A group of Australian researchers has determined that when it comes to assessment of low back pain (LBP), more work is needed on telerehabilitation (TR) before a remote approach becomes a fully reliable substitute for in-person interaction. The research team compared face-to-face and remote LBP assessments, finding that while “important components” of the assessments can be valid when obtained through TR, “some areas of the assessment require further testing and development.” The study was published in the February 2014 edition of Telemedicine and e-Health.
The study focused on LBP assessments conducted on 26 adults residents of a rural area in Queensland, Australia. The participants reported experiencing LBP currently or within the past 2 years. All participants in the study could mobilize independently and were capable of participating in a safe physical examination. The participants were divided into two groups, with half assigned to undergo a face-to-face LBP assessment followed by a TR assessment, and half to go through the process in the reverse order.

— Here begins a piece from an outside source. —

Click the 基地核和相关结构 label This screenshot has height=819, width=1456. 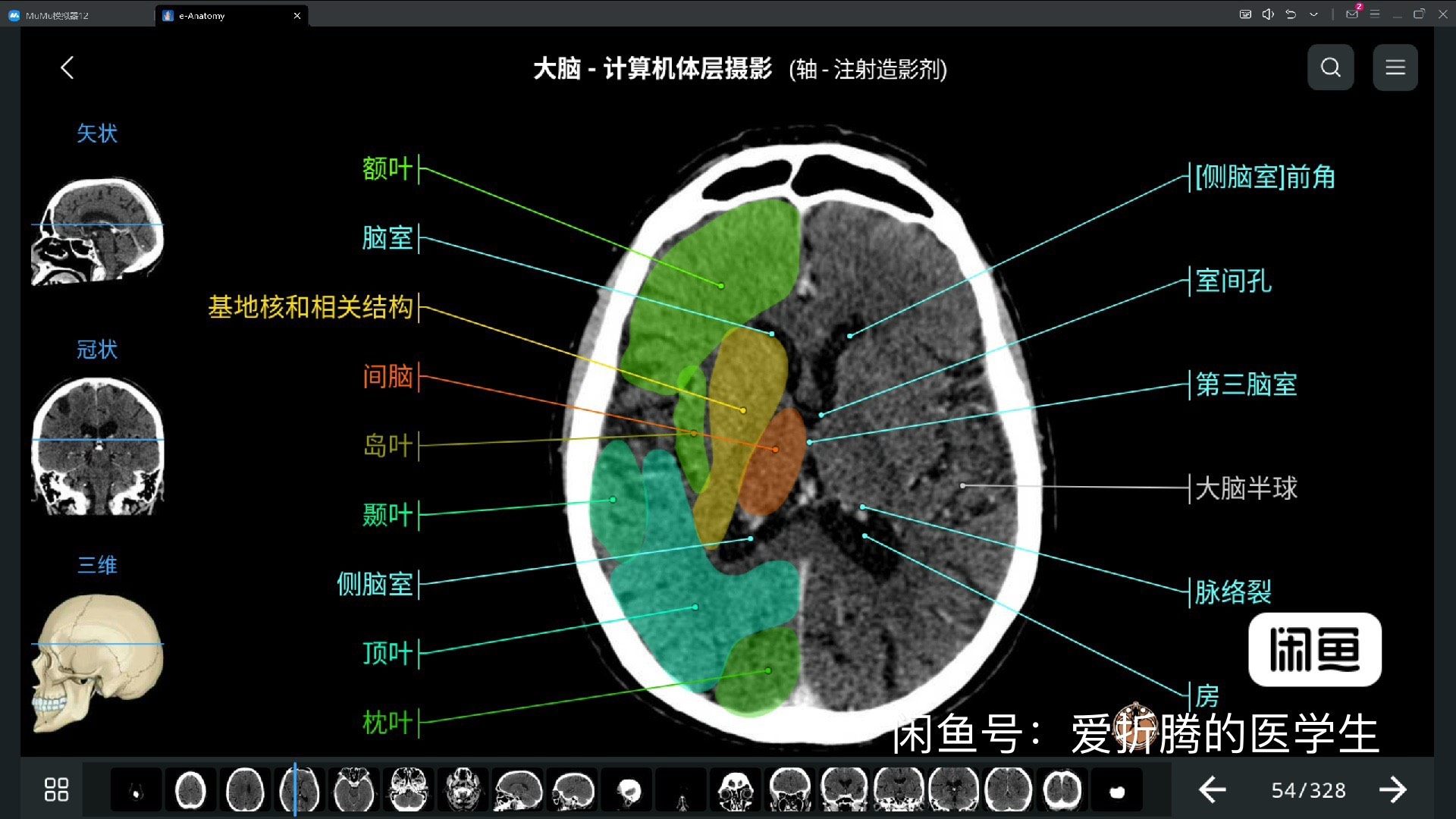point(310,307)
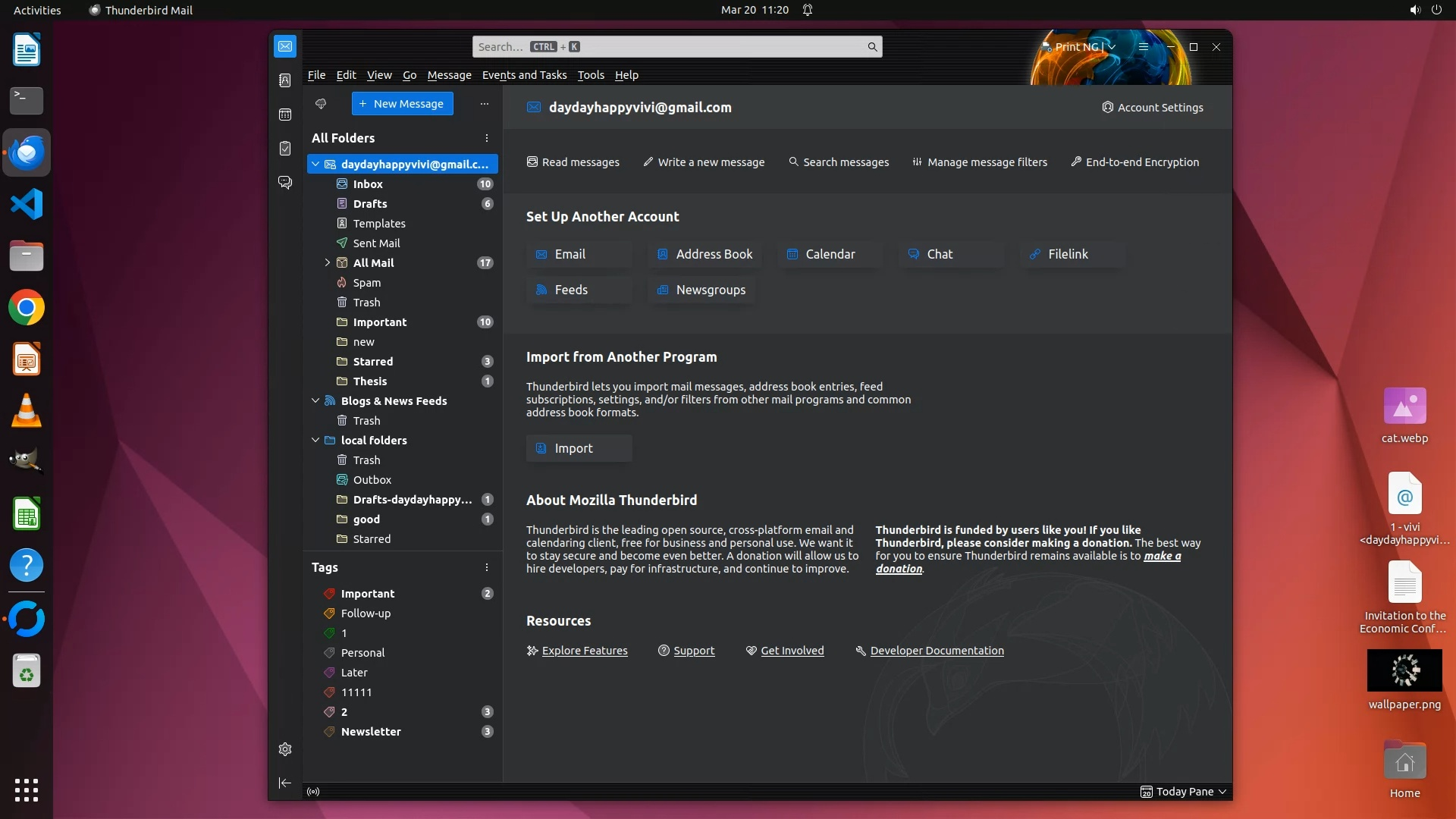The image size is (1456, 819).
Task: Open the Thunderbird hamburger app menu
Action: click(x=1143, y=47)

According to a news release from the American Physical Therapy Association (APTA), outcome measures were then compared relative to pain, posture, disability, active movement, and the straight leg raise (SLR) test. In addition, participants also filled out a questionnaire about their own satisfaction with the TR approach. At the conclusion of the study, the research team found strong correlation between face-to-face and TR assessments when it came to some, not all, measures.
The APTA news release notes that as for patients, the study found moderate-to-high satisfaction with the TR assessment, except for one area: whether they believed the remote approach was as good as a traditional face-to-face assessment. The study indicates that the key to moving forward with a telehealth assessment program is the development of a “clinically robust” TR assessment for LBP and the investigation of multidisciplinary treatment.